= WORK INSTRUCTIONS =
Would you filter the listing below so that only lines with the word "header" remain?

= MATERIAL FOR THIS EXERCISE =
-- Opening Marker --

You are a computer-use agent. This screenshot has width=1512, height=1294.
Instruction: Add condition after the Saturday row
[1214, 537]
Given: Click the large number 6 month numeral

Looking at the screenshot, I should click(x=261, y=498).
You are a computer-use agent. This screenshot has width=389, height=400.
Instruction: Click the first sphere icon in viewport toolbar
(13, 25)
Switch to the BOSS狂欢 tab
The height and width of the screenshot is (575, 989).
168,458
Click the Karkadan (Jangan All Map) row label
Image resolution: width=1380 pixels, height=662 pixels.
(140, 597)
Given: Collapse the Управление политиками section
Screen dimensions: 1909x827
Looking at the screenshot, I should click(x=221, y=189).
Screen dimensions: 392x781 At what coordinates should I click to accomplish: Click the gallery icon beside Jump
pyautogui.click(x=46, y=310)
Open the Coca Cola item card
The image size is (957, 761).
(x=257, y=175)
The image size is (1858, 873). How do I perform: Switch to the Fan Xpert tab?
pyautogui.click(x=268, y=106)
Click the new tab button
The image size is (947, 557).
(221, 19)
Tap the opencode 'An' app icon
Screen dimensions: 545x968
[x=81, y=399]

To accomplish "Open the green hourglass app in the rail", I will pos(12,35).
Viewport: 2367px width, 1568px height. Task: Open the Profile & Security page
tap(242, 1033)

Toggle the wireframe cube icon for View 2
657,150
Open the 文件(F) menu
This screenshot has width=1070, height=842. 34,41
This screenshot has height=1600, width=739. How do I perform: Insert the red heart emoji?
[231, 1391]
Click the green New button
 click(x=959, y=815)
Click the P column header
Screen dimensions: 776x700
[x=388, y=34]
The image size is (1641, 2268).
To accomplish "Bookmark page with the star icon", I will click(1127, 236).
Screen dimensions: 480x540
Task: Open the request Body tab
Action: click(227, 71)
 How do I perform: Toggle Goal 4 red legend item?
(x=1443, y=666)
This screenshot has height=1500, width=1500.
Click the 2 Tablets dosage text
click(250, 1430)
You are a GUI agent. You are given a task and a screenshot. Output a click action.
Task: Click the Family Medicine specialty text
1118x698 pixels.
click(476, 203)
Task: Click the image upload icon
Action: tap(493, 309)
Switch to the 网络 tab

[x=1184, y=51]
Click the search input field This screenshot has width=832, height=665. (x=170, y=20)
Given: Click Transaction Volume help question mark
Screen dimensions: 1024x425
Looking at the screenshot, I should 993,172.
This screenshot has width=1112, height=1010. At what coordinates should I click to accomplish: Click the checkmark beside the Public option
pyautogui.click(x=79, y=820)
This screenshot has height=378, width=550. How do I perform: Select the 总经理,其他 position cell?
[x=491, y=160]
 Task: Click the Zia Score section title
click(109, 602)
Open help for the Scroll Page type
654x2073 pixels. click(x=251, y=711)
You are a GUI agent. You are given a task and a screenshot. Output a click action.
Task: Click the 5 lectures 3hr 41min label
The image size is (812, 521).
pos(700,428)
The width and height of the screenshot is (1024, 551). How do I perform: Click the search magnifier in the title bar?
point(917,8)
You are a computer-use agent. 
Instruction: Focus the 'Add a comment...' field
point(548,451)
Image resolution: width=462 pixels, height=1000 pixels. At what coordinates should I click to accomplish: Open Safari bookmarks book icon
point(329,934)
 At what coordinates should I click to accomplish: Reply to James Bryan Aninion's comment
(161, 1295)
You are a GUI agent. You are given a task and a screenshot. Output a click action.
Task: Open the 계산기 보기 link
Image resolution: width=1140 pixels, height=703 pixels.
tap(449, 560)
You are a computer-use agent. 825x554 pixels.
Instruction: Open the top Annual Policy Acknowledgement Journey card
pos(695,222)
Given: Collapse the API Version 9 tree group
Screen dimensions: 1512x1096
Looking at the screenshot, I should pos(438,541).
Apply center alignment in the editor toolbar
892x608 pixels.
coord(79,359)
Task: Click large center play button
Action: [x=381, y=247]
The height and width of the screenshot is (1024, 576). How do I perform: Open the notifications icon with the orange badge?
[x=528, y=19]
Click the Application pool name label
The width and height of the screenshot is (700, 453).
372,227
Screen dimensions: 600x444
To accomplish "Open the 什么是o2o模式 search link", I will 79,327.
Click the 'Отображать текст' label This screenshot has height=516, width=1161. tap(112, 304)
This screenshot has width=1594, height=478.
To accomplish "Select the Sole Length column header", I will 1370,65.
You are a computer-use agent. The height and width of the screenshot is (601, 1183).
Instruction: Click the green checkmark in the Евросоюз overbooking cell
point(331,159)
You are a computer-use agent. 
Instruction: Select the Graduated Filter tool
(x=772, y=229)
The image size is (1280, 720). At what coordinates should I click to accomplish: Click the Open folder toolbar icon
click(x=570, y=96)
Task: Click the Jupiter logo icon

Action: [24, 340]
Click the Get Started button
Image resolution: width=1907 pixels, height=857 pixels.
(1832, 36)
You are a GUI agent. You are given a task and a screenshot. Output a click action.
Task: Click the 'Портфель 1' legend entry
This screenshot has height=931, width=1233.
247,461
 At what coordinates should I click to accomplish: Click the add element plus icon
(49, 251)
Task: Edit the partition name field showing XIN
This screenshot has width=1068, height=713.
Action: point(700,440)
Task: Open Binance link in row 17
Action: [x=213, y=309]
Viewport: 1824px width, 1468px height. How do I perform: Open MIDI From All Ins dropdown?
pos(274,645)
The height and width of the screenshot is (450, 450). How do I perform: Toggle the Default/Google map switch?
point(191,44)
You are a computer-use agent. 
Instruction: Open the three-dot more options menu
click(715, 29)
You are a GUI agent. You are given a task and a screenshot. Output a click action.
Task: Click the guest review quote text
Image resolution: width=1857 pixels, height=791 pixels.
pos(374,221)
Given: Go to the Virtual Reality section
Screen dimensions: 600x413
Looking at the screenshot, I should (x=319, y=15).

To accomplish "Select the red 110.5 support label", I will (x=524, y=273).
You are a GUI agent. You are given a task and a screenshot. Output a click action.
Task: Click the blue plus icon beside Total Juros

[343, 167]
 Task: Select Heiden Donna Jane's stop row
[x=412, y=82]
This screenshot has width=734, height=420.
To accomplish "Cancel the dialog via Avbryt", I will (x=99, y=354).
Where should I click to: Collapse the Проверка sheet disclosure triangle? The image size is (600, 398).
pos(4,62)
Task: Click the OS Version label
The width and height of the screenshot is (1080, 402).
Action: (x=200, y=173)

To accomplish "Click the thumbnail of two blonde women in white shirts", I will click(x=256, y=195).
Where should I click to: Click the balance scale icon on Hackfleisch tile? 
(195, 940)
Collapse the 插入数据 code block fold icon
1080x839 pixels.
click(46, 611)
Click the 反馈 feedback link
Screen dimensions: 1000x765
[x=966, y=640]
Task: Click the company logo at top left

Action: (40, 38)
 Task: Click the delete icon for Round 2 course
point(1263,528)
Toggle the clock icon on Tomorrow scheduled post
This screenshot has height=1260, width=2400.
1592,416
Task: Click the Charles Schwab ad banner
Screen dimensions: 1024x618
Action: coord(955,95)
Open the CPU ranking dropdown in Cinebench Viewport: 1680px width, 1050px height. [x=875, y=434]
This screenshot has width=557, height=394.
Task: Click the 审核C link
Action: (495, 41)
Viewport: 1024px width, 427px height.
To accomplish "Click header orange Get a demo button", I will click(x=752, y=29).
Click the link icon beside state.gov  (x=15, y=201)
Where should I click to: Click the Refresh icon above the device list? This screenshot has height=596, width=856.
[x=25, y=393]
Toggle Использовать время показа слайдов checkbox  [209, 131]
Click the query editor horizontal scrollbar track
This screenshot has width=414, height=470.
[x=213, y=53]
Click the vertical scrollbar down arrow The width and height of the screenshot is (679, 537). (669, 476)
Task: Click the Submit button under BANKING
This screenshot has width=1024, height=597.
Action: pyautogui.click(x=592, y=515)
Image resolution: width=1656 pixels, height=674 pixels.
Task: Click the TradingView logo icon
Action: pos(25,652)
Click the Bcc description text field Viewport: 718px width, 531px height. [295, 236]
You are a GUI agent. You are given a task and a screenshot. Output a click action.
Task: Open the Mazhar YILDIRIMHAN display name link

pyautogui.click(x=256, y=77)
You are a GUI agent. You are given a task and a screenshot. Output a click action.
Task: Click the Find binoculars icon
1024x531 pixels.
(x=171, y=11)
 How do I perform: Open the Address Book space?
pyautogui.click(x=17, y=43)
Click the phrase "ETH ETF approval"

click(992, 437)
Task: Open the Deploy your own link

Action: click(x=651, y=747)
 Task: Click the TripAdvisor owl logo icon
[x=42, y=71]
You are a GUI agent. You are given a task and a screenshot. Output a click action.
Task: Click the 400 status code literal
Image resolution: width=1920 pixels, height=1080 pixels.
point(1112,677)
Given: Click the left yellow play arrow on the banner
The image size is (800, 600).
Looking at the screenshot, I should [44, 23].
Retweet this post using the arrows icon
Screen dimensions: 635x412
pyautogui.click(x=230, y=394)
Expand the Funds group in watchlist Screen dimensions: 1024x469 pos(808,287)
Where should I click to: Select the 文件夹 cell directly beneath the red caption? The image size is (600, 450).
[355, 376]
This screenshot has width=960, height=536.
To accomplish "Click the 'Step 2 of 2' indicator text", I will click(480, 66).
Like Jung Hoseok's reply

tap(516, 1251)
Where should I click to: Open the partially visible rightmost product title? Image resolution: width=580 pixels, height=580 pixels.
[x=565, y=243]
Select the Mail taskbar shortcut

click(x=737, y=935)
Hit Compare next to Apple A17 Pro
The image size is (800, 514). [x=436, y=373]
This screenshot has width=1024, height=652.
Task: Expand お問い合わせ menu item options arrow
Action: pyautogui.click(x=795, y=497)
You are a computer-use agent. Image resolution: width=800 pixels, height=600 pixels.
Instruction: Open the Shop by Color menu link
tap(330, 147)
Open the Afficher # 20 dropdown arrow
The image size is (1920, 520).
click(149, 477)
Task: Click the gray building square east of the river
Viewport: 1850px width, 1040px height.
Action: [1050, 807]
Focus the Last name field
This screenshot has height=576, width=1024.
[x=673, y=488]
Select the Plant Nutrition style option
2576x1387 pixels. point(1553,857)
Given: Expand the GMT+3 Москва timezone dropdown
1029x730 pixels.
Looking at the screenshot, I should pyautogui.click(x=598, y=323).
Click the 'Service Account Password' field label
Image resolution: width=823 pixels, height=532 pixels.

-- Closing Marker --

= EXERCISE ANSWER =
Click the P column header
To accomplish "Select the Sole Length column header", I will 1370,65.
To accomplish "Click header orange Get a demo button", I will click(x=752, y=29).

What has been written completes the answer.